Hemp Rigging System
The hemp system is the oldest system when it comes to rigging. It, also, is the simplest yet most dangerous type of rigging in theater. The hemp system is named after the use of the fiber the rope was made out of in the original rope rigging systems. The system involves a load on one end of the system and sandbags, acting as counterweights, on the other end of the system. The system is still in use in historic theaters nowadays and in some theaters that prefer its simplicity.
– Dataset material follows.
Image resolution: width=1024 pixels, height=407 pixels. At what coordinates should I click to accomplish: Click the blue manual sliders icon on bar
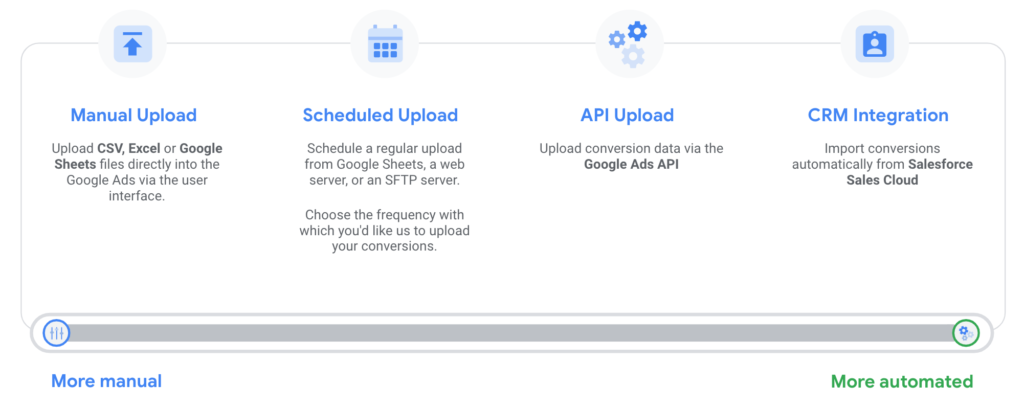56,333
Counterweight arbor rigging systems were the first to replace the hemp rigging systems and now motorized flying systems have become more present.
Single-Line System The simplest system contains a number of elements:
Head block - The pulley that the rope first runs through, it usually is above the pin rail and operator.
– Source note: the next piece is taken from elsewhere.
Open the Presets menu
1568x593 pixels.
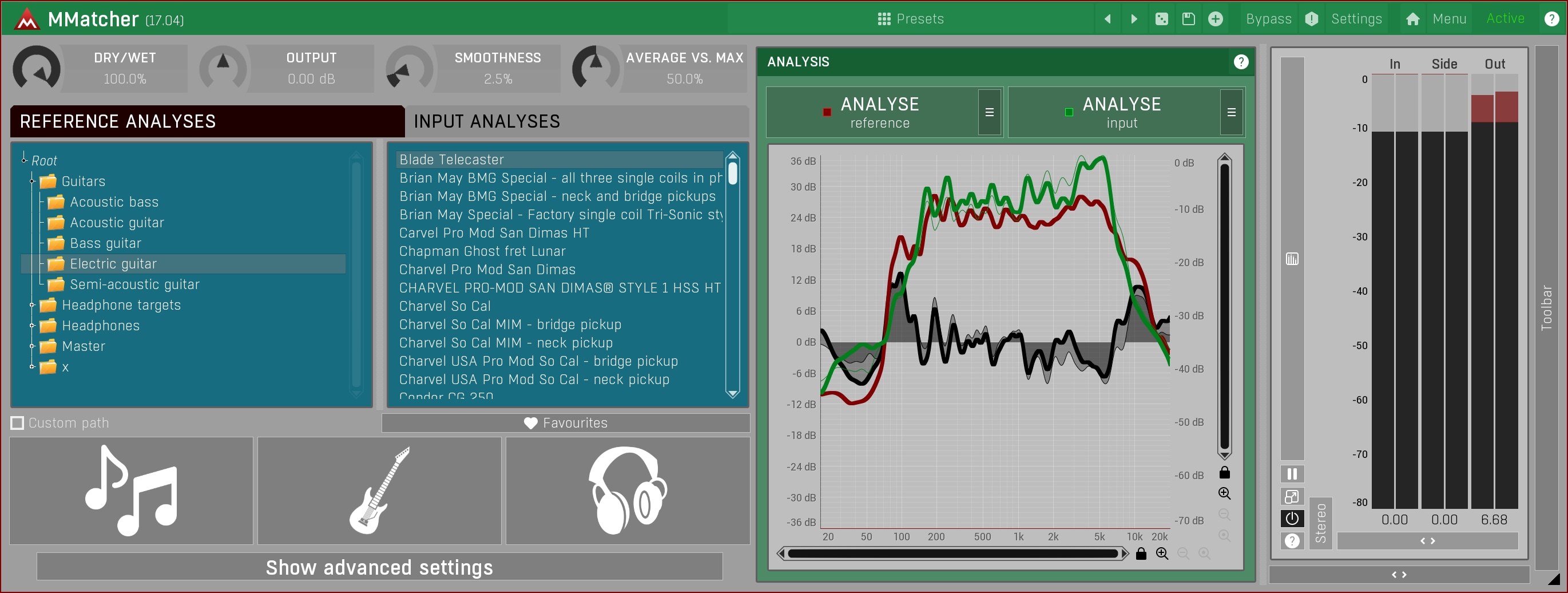911,19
Loft block - The pulley that is above the load within the system, in combination with the head block the two make up the 'counterweight' aspect of the system.
Pin rail - A rail, usually at stage level, where a rope can be tied off to at the hauling end of the hemp system.
The single-line system is simply a load on one end of the system with a single line attached leading to a counterweight on the other side of the system.
Multiple-Line System A hemp system with two or more lines that all connect to the same load.
A batten is used with a multiple-line system. It is a bar that a load is attached to and that is held up by the multiple ropes in the hemp system.
The lines within the multiple-line system are identified by their lengths. The shortest line is closest to the head block while the longest line is farthest away from the head block.
Operating a hemp rigging system is cheaper for a theater to use, but it is more difficult. Being the more dangerous option in rigging, the control of a hemp rigging system requires careful attention and practice to ensure safety and efficient use within a theater.
There are two types of lines used in flying battens or loads in and out. The hand lines are the lines used for operating the system and act as the lift lines, as well. The jack line, a specific hand line, is used to help lift the sandbags if the load on the other end is not enough. The hand lines are used to fly a load out, while the jack lines help bring the loads in. Usually, hemp rigging systems are set so that when one of the lines is released, the load will lift automatically due to the sandbags being too heavy on the other side.
Glerum, Jay O. (2007). Stage Rigging Handbook.